SongCast
- Industry: Music
- Founded: 2006
- Founder: Nate Darko
- Headquarters: Akron, Ohio, United States
- Area served: Worldwide
- Products: Digital Music Distribution
- Website: songcastmusic.com

= SongCast Music Distribution =

SongCast is a digital music distribution company based in Akron, Ohio. It has a web platform where musicians upload and track sales of their musical compositions on Apple Music, Spotify, Pandora and SoundCloud.

==History==
According to Mashable, SongCast delivers music to the top 5 music outlets, including Amazon. In 2017, Forbes reported the company had paid out approximately $24 million to artists signed with the service and also launched a competing app alongside its longer-standing distribution partnerships with iTunes, Pandora, Spotify, Apple Music.

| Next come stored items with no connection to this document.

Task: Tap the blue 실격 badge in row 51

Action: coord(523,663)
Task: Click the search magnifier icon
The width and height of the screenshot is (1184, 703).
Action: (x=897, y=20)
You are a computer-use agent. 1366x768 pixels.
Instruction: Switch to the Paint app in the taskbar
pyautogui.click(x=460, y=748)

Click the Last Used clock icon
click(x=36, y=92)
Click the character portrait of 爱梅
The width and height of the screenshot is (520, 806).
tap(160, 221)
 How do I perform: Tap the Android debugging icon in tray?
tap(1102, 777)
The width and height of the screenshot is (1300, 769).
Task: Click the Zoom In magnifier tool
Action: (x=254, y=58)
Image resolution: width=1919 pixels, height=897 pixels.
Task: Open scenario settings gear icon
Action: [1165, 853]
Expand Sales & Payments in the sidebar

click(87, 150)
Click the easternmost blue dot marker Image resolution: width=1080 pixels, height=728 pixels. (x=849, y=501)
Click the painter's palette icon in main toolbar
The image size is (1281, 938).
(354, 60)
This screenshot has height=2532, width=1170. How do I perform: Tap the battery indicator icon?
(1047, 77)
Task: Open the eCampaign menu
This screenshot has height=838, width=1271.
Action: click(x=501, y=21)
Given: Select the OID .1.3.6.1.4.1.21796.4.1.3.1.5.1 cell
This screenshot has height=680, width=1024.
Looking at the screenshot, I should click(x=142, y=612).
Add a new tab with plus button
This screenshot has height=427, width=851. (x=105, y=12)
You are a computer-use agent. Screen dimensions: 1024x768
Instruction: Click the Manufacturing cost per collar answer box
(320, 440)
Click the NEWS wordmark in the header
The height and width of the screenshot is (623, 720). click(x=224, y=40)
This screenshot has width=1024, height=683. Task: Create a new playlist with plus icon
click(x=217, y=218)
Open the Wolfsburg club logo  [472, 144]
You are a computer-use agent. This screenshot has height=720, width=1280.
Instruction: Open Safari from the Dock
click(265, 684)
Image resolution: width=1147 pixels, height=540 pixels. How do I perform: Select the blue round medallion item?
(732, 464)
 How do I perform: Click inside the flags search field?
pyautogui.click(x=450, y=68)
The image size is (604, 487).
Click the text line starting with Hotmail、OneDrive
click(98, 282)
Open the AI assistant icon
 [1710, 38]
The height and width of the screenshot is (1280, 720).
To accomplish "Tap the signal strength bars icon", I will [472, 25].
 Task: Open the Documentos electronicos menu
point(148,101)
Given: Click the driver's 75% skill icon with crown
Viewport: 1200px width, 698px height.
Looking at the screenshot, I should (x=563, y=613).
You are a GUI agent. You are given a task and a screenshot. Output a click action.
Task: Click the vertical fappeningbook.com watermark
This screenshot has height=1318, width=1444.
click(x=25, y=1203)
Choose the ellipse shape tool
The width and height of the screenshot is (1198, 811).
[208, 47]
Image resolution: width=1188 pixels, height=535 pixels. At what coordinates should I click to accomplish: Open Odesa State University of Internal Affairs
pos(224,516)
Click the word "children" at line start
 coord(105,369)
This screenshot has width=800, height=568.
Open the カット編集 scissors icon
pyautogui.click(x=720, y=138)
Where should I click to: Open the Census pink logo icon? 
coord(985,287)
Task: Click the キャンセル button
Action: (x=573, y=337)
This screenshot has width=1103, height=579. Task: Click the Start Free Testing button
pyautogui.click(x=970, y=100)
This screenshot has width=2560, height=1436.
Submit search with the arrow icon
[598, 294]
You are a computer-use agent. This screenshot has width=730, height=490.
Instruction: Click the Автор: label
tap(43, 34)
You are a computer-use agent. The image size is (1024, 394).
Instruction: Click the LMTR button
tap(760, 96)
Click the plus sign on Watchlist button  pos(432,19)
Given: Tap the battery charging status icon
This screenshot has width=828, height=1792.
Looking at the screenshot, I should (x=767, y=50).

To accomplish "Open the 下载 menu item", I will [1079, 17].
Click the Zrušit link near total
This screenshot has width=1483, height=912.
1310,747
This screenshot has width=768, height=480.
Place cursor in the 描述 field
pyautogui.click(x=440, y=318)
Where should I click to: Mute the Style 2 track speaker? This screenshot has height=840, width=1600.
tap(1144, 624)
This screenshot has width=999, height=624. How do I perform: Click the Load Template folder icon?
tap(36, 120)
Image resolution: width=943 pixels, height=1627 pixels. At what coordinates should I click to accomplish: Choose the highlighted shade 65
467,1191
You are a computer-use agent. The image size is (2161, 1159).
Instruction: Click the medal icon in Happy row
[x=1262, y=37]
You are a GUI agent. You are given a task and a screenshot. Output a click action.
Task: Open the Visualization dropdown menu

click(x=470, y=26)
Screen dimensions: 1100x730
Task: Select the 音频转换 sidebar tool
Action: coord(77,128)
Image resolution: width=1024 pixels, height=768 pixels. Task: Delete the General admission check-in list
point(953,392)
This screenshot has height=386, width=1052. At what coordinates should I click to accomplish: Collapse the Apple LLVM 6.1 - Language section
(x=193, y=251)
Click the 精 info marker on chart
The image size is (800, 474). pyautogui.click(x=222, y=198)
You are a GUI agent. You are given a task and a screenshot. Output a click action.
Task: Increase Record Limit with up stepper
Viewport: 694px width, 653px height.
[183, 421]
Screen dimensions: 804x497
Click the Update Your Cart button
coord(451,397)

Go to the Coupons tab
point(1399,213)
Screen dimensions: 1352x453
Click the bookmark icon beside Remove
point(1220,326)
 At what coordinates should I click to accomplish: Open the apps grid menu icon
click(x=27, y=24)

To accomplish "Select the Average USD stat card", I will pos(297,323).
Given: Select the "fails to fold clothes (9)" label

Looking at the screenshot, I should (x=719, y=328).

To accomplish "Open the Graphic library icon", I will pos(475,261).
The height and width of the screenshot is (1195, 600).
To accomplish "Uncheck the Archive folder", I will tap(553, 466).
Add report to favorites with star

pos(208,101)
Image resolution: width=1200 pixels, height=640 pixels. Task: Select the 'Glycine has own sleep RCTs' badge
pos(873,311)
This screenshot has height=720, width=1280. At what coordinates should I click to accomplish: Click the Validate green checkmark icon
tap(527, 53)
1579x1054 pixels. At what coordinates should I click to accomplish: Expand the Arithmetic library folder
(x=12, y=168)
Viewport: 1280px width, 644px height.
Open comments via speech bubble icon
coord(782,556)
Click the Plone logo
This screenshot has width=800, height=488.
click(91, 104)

==Musicians and characters on SongCast==
- Peter Beckett of soft rock band Player uses SongCast to distribute albums from Player, including Spies of Life.
- Bubba the Love Sponge, host of The Bubba the Love Sponge Show uses SongCast to distribute his original content.
- Jimi Jamison of the rock band Survivor has albums distributed by SongCast, including Never Too Late.
- Australian rock band Wolfmother used SongCast to distribute their latest album, New Crown.
- Country rock musician and son of country star Waylon Jennings, Shooter Jennings, distributed his 2011 album, Outlaw You, through SongCast as a digital exclusive.